Total RNA from untreated A. baumannii cells bearing different reporters was extracted using the Zymo Direct-zol RNA kit as directed (Zymo). The absence of genomic DNA was verified by carrying out a PCR with the same oligonucleotide sets described below for qPCR. The total RNA concentration was measured with a NanoDrop 2000 (Thermo Scientific). RNA was converted to cDNA using a high-capacity cDNA reverse transcription kit as suggested by the manufacturer (Applied Biosystems). qPCR was performed using primers 16SRNAF and 16SRNA and primers mKate2qPCRF and mKate2qPCRR (Table S3) on serially diluted cDNA by following the protocol for Fast SYBR green master mix (Applied Biosystems) with a StepOnePlus real-time PCR system (Applied Biosystems). The comparative threshold cycle (ΔΔC_T) was calculated for each strain in biological and technical triplicates. The relative expression was standardized using the endogenous 16S control with A. baumannii P_recA-UTR(CG)-mKate2 as the reference sample. An unpaired two-tailed t test was used for statistical analysis (P < 0.05).
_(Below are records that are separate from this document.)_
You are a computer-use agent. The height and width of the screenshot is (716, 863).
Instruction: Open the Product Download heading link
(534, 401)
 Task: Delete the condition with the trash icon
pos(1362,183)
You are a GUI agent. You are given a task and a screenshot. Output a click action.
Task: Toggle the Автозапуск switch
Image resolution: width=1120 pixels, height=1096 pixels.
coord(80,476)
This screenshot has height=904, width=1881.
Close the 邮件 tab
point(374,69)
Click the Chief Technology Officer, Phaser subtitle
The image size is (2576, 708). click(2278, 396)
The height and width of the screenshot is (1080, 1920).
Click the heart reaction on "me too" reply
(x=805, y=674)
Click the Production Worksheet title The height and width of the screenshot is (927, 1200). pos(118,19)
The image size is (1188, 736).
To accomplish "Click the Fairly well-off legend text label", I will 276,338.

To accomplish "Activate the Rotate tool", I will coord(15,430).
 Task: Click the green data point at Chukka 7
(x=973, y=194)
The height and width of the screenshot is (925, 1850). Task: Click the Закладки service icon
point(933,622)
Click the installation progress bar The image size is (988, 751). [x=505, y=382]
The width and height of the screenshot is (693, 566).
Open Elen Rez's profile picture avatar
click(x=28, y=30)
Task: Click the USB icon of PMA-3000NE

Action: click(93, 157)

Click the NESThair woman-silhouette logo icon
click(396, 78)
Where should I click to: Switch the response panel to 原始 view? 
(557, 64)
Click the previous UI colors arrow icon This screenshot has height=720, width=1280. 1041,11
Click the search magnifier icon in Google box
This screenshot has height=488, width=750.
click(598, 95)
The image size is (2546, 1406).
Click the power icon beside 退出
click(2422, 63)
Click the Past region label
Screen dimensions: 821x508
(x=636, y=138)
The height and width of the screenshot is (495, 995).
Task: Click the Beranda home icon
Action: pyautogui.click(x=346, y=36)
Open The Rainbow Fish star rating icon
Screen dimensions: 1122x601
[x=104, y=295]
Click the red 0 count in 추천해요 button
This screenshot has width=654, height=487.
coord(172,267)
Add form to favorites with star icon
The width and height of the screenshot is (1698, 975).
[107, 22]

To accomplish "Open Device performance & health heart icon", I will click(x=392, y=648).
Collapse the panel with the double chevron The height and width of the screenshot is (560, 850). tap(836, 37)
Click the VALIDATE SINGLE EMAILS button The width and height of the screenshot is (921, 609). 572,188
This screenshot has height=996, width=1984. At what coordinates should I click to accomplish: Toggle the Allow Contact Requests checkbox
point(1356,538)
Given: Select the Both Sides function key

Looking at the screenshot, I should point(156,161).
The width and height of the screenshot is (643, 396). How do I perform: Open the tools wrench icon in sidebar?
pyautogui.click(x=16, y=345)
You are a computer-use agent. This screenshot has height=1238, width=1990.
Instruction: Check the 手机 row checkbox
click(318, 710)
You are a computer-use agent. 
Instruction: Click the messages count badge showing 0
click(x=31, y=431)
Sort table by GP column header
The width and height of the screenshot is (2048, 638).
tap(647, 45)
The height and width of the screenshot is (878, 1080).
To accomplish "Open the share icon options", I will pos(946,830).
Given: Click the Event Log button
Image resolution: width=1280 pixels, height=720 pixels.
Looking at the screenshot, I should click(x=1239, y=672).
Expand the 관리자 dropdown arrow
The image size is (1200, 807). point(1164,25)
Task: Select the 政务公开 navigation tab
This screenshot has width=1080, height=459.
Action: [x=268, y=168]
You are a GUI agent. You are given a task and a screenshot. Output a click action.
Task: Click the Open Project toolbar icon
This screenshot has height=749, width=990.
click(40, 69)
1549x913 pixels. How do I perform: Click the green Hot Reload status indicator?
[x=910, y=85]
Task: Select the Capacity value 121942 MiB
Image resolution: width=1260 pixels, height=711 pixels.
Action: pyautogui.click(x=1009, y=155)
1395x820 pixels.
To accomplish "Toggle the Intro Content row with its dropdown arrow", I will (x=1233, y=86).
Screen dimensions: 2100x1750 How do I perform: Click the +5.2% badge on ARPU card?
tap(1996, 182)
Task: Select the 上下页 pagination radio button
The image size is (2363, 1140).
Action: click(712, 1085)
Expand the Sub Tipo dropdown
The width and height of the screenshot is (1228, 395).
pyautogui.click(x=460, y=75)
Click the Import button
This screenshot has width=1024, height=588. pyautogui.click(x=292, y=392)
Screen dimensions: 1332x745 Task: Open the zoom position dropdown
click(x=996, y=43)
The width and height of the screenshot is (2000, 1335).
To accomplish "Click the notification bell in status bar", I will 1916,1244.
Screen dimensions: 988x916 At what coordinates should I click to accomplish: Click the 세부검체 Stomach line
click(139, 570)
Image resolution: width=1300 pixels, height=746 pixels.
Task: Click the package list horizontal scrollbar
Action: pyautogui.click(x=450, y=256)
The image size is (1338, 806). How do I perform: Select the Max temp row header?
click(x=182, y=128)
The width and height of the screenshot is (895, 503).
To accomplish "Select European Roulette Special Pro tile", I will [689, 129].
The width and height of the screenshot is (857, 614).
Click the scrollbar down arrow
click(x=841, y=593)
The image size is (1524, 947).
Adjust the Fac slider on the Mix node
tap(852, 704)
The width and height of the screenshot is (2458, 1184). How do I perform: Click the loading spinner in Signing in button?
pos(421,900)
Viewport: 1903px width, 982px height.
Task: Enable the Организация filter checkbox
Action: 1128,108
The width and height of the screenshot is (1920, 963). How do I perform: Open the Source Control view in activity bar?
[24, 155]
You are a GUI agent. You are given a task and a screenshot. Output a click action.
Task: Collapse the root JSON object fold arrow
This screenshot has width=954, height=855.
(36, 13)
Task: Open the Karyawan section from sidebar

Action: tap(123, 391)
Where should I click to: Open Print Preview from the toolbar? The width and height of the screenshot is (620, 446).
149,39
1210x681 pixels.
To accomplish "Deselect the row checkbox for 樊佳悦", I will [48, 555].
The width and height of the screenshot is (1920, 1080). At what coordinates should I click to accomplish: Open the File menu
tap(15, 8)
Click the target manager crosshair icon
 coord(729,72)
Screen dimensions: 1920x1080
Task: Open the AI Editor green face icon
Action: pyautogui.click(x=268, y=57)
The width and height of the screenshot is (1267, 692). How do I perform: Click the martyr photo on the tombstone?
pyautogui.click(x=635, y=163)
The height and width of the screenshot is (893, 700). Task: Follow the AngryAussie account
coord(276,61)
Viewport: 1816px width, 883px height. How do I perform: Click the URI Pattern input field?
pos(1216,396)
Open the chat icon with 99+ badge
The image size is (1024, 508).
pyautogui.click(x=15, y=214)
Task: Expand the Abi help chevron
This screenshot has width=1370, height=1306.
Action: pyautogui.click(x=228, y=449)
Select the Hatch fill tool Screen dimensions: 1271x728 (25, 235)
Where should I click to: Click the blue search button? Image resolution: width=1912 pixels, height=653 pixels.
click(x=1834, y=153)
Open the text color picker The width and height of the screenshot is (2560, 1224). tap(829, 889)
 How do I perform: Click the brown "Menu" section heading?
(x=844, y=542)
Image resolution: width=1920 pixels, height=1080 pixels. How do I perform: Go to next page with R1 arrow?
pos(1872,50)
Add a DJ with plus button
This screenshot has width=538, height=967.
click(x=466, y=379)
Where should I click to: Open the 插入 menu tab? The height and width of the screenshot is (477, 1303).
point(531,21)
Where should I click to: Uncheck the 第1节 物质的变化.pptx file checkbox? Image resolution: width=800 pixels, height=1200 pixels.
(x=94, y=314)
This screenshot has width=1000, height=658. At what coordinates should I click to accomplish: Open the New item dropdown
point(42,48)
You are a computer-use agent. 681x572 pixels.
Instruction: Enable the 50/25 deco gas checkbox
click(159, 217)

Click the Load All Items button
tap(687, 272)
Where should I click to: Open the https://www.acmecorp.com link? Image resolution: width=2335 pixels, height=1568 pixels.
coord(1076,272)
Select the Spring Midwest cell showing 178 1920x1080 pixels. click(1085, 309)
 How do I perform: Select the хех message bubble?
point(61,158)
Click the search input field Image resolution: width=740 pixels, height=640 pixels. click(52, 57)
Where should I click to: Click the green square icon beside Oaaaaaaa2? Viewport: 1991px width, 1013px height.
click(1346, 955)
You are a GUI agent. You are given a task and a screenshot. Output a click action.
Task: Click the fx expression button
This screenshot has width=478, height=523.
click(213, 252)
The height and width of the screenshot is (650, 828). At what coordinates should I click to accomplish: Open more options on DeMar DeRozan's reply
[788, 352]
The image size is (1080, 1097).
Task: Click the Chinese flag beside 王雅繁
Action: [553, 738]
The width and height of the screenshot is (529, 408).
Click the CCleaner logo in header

Determination of mRNA half-life.

Saturated cultures were diluted 1:100 in fresh LB medium. After 3 h of growth to reach exponential phase, rifampin was added to the cultures at a final concentration of 250 μg/ml. At 2.5, 5, and 10 min posttreatment, 0.5-ml samples of each culture were collected and resuspended in bacterial RNAprotect reagent according to the manufacturer (Qiagen). Total RNA extraction and qPCR were performed as described above for each sample. The comparative ΔΔC_T of mKate2 expression was calculated for each strain in biological and technical triplicates relative to 16S rRNA expression. The relative expression of mKate2 in these strains was transformed using the natural logarithm, and these values were plotted as a function of time to generate a linear decay curve. From this, we found the slope of each regression line of best fit, which corresponds to the half-coefficient k (see Fig. S3B). Half-life was then calculated using the formula t_1/2 = ln (2)/k.

Microscopy and analysis.

One milliliter of cells was spun in a microcentrifuge at 14,000 rpm for 1 min and resuspended in 100 μl of LB. For microscopy, a 1-μl drop of these cells was placed on a pad with 1% agarose in water and covered with a coverslip. Background fluorescence was determined using wild-type cells with no reporter. Imaging across strains was done at the same exposure settings using a Leica MicroStation5000 with a Leica DM3000G camera (Leica, Wetzlar, Germany). Single-cell fluorescence of >1,000 cells was quantified using the MicrobeJ (37). Cell length was measured manually for 300 individual cells with ImageJ (NIH) by determining the distance between the two poles.

Western blot analysis.

Saturated cultures were diluted as described above and grown to an optical density (OD) of ∼0.6 to 0.8. For UV-treated cells, 27 J/m² UV treatment was performed as described above for UV-induced Rif^r. Cells were then collected by centrifugation. Western blot analysis was performed as previously described using the same antibodies (12) but detected with Radiance Plus chemiluminescent substrate (Azure Biosystems, Dublin, CA), followed by imaging on a ChemiDox XRS+ system and Image Lab software (Bio-Rad, Hercules, CA). Densitometry analysis of the bands was performed using ImageJ (NIH). Boxes were drawn around each band, and the average pixel intensity was measured. The same box was used to measure background pixel intensity of a region with no band, and this average intensity was subtracted from the average intensity of the band. These values were then standardized to one of the samples to determine a relative ratio of RecA expression.